**DETALLES DEL EJERCICIO**. Transcribe sin cambios el fragmento del texto sobre el país de iguales que aparece más abajo, comenzando en "Sentamos las bases" y terminando en "pensando en nosotros.".

Con todo el respeto. Hace 40 años soñamos un país de iguales, durante 40 años hemos luchado por una democracia de iguales. Las trabajadoras, los trabajadores creímos en un país por el que hemos hecho grandes sacrificios, un país en el que vivir dignamente; en el que después de 40 años de dictadura y subdesarrollo nosotros y nuestros hijos pudiéramos sentirnos libres y seguros.

Sentamos las bases sobre un sistema fiscal justo y que permitiera mantener una sanidad pública y universal; un sistema educativo que llevara al mismo sitio al hijo/a de un obrero y a los de un banquero. También una estructura fiscal progresiva y solidaria entre generaciones que posibilitara un sistema de protección social y de pensiones que nos dejara tener una vida digna a todas y todos.

Hoy ese país que soñamos está más lejos que ayer y esto no viene del cielo, tampoco de ningún infierno; viene del Congreso y del de tantos y tantos viernes negros de consejos de ministros y sí, también de Europa; de los que, nos representen o no, deciden por nosotros pero no pensando en nosotros.

**INFORMACIÓN MOSTRADA**.
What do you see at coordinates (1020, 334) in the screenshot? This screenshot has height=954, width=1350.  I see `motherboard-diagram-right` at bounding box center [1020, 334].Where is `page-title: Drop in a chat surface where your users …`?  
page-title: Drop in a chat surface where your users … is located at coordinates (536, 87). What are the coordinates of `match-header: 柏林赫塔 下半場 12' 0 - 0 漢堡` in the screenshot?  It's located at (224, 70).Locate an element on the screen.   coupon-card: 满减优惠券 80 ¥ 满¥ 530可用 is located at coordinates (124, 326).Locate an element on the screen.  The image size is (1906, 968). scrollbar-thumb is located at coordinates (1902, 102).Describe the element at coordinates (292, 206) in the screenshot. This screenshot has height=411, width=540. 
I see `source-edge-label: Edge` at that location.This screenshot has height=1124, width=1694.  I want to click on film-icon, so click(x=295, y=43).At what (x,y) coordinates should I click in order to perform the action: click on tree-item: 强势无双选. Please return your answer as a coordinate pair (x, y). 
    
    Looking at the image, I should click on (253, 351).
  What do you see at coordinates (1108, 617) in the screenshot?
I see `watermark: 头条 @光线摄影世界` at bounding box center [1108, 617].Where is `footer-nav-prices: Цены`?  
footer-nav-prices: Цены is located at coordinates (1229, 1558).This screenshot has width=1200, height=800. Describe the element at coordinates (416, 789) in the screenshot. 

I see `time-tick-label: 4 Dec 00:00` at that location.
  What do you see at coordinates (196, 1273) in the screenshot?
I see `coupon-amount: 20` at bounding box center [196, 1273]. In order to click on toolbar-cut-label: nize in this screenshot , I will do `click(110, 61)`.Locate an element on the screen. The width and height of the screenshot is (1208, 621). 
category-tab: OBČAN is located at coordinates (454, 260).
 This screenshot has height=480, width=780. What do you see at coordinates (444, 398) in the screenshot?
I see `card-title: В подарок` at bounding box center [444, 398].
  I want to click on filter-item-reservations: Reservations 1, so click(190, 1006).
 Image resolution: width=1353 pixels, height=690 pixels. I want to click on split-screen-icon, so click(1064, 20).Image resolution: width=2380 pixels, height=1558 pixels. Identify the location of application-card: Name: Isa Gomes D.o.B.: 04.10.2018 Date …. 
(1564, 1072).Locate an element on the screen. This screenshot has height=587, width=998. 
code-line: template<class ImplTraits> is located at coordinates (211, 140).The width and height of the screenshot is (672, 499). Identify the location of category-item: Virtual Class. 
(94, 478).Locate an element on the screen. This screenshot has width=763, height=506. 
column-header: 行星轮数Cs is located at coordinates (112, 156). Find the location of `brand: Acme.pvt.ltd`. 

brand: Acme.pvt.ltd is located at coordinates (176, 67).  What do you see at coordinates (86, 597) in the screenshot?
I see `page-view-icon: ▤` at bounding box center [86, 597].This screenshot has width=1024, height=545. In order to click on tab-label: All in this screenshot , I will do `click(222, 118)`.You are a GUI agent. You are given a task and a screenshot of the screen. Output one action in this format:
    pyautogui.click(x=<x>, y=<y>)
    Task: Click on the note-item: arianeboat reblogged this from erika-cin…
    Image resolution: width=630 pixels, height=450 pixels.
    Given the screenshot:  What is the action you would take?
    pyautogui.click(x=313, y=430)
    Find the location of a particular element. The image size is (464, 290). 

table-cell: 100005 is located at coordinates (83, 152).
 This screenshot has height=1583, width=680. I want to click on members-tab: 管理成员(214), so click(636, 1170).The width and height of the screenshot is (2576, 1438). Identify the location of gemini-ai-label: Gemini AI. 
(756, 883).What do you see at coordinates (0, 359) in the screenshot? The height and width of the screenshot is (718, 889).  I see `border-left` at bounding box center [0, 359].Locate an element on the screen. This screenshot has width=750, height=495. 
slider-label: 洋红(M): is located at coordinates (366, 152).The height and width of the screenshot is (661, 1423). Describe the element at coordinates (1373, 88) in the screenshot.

**SOLUCIÓN DE LA TAREA**.
Sentamos las bases sobre un sistema fiscal justo y que permitiera mantener una sanidad pública y universal; un sistema educativo que llevara al mismo sitio al hijo/a de un obrero y a los de un banquero. También una estructura fiscal progresiva y solidaria entre generaciones que posibilitara un sistema de protección social y de pensiones que nos dejara tener una vida digna a todas y todos.

Hoy ese país que soñamos está más lejos que ayer y esto no viene del cielo, tampoco de ningún infierno; viene del Congreso y del de tantos y tantos viernes negros de consejos de ministros y sí, también de Europa; de los que, nos representen o no, deciden por nosotros pero no pensando en nosotros.